Apple uses a nifty technique to remove water from the speaker openings in its Apple Watch. A similar solution could now be used on the iPhone.
In the Apple Watch Series 2, Apple presented for the first time a function that removes water from the openings of its connected watch. In two new patents, engineers describe solutions that in the future could also be used in Apple smartphones.
In the first patent, Apple explains that the functions of a device can suffer from the entry of liquids inside the case. So you need a system that removes these fluids as efficiently as possible. As with the Apple Watch, Apple describes the use of a small speaker, whose vibrations should help achieve this.
Apple describes several arrangements of internal components to help remove fluids from inside the smartphone as efficiently as possible. For example, the internal walls could be given a special coating. A sensor should also help detect humidity.
Unlike the current Apple Watch, the system could therefore possibly work automatically in the future. Currently, the smartwatch’s “water lock” still needs to be activated manually. When the lock is deactivated, the existing water is expelled.
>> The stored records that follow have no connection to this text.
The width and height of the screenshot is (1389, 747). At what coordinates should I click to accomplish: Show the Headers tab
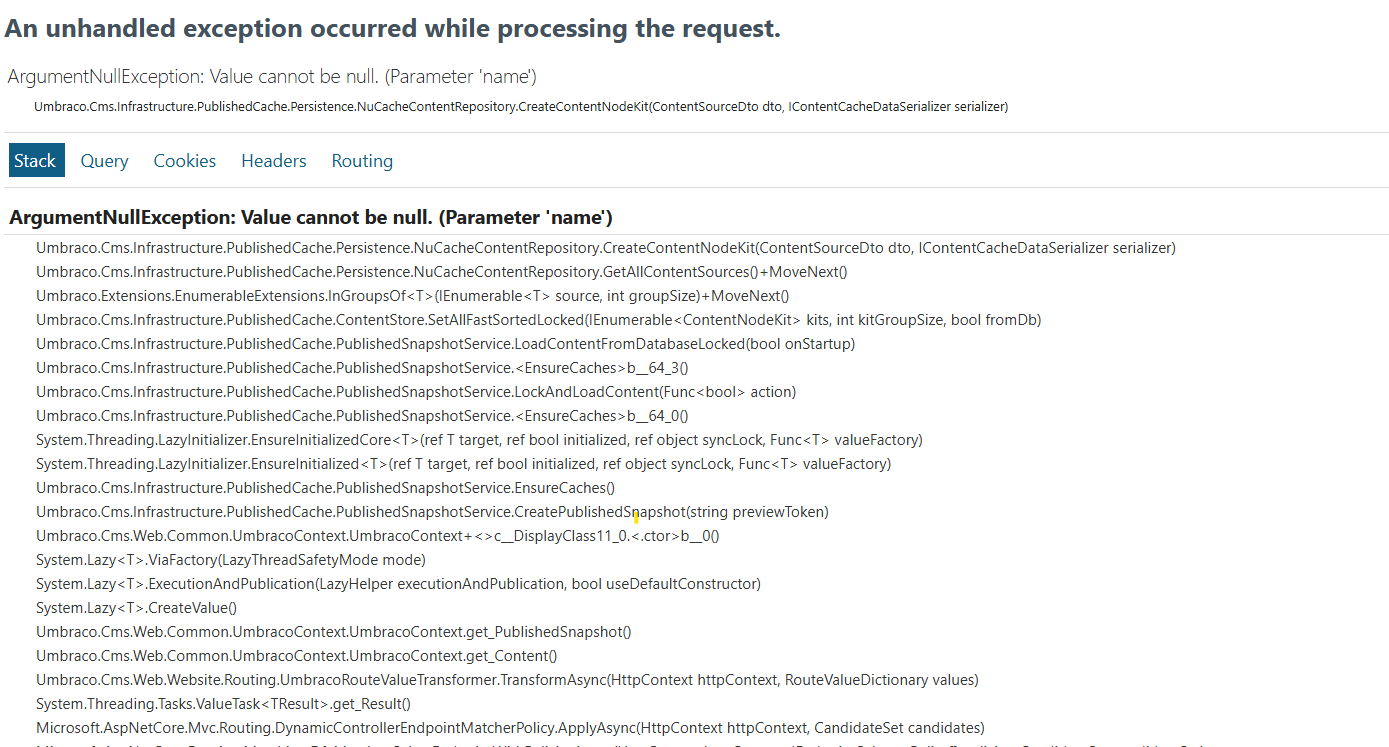pyautogui.click(x=273, y=161)
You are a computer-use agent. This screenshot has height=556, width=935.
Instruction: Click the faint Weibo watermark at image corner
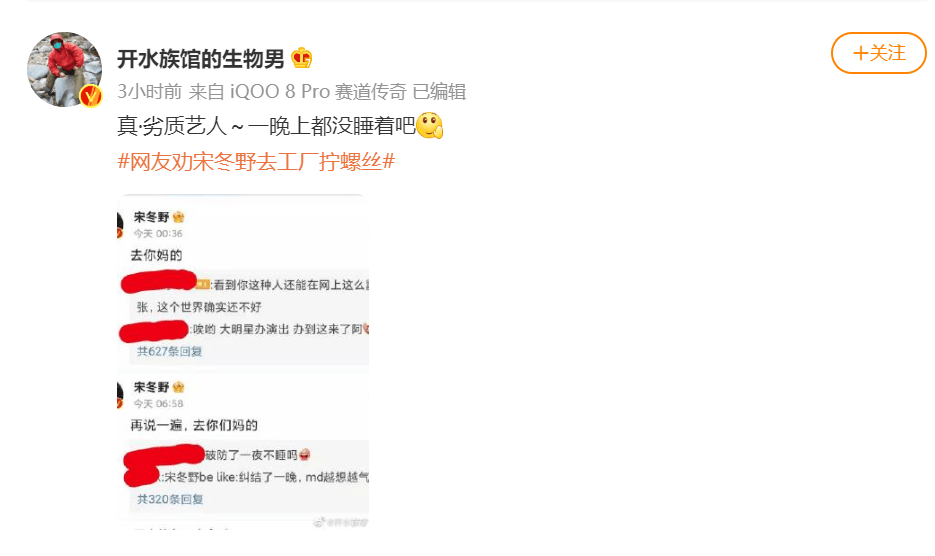tap(340, 523)
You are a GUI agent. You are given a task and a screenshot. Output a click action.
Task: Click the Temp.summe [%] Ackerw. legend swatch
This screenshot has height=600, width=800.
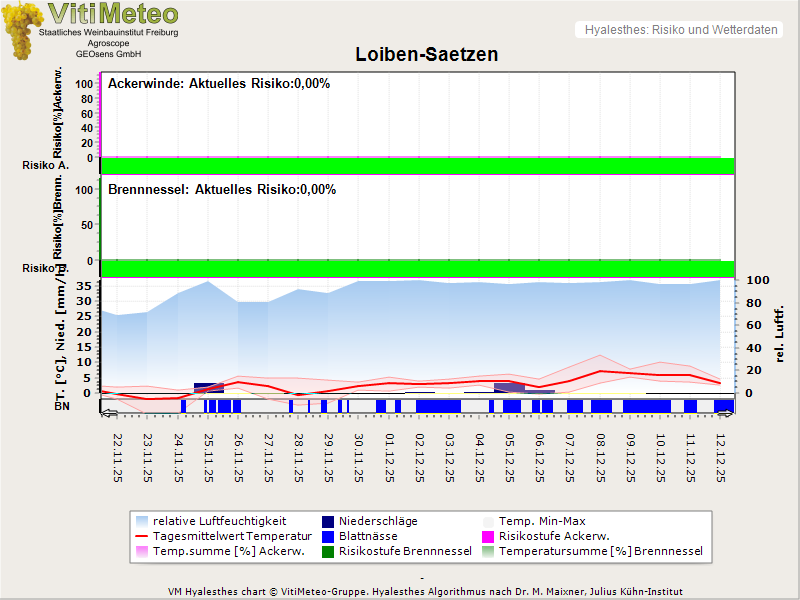[142, 551]
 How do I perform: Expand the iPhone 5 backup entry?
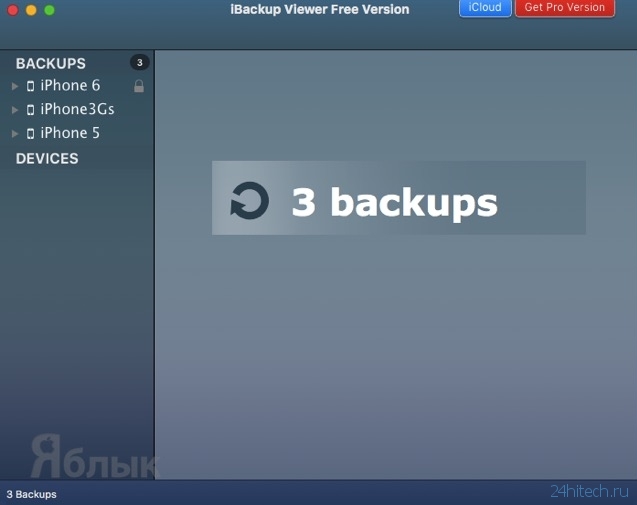coord(15,134)
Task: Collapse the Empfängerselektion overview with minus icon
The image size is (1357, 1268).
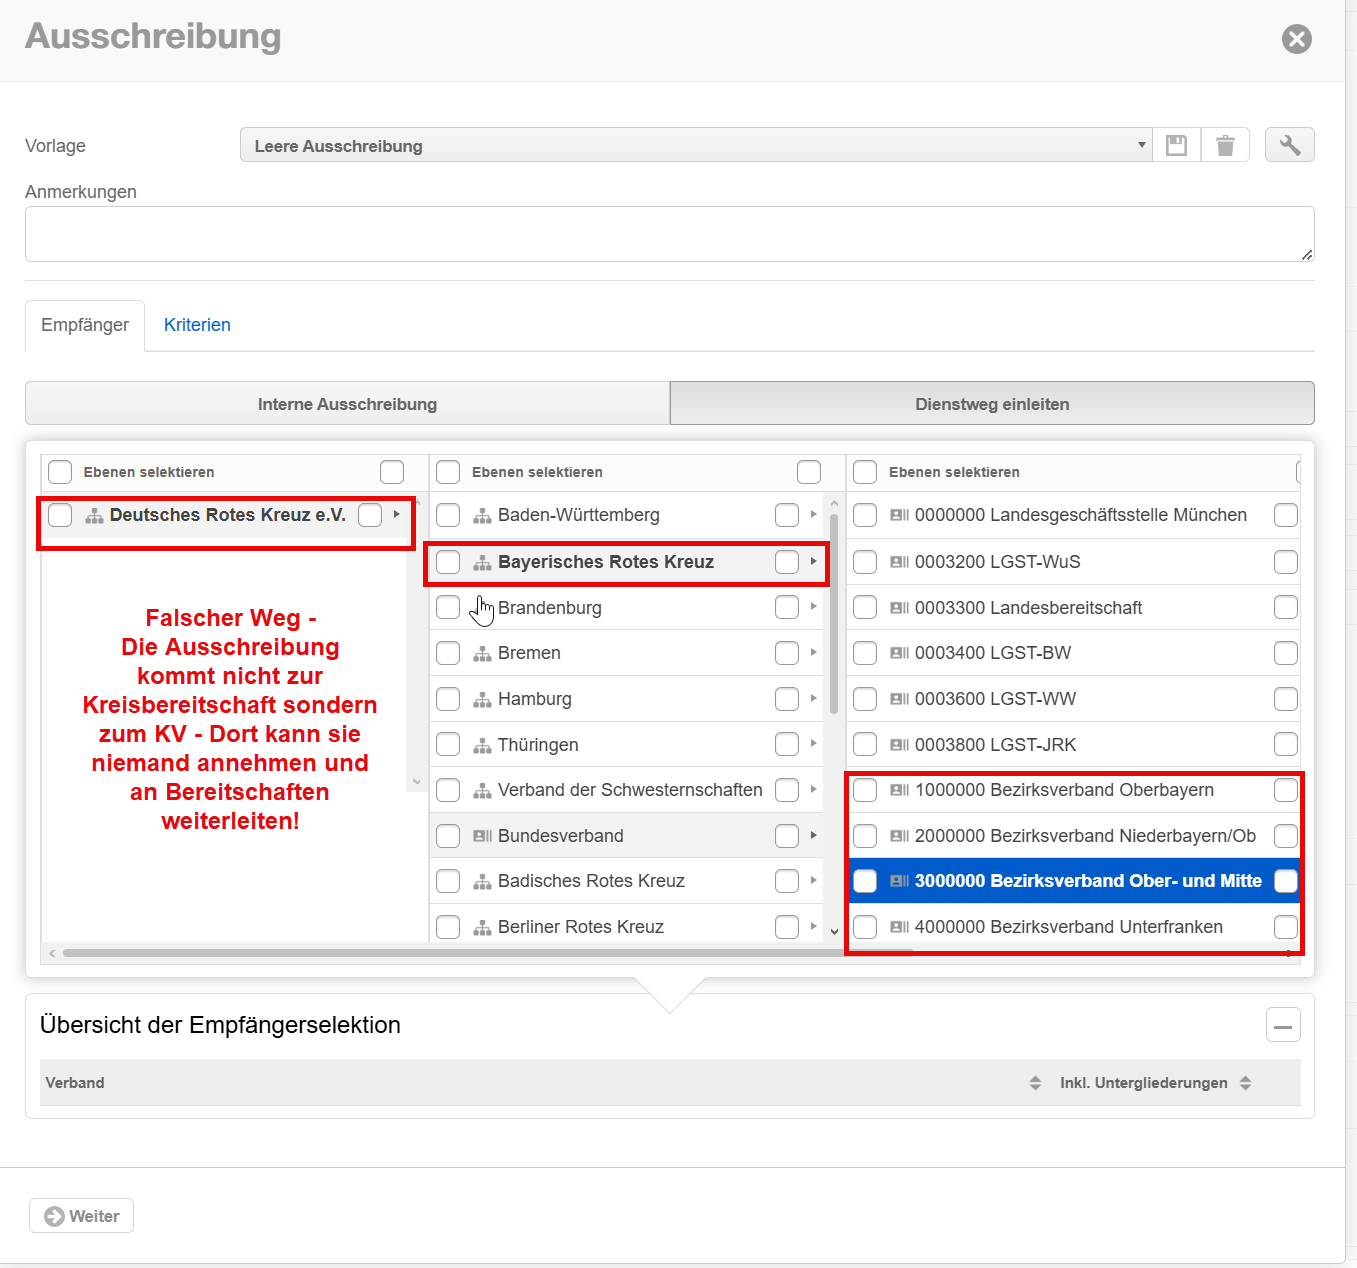Action: (1283, 1025)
These slow-motion recordings show how the airlock works in the current Apple Watch:
An improved water lock for future devices
But Apple engineers go further and describe in a second patent, among other things, other possibilities for removing water or other liquids from the case.
For example, a small heating element could be used in addition to a speaker. By heating up to over 100 degrees Celsius, liquids in the extremely small chamber can be turned into gas. In this case, the water is not expelled, but evaporates in the device.
As usual, such patents do not necessarily mean that the techniques will end up in an actual product in the form shown.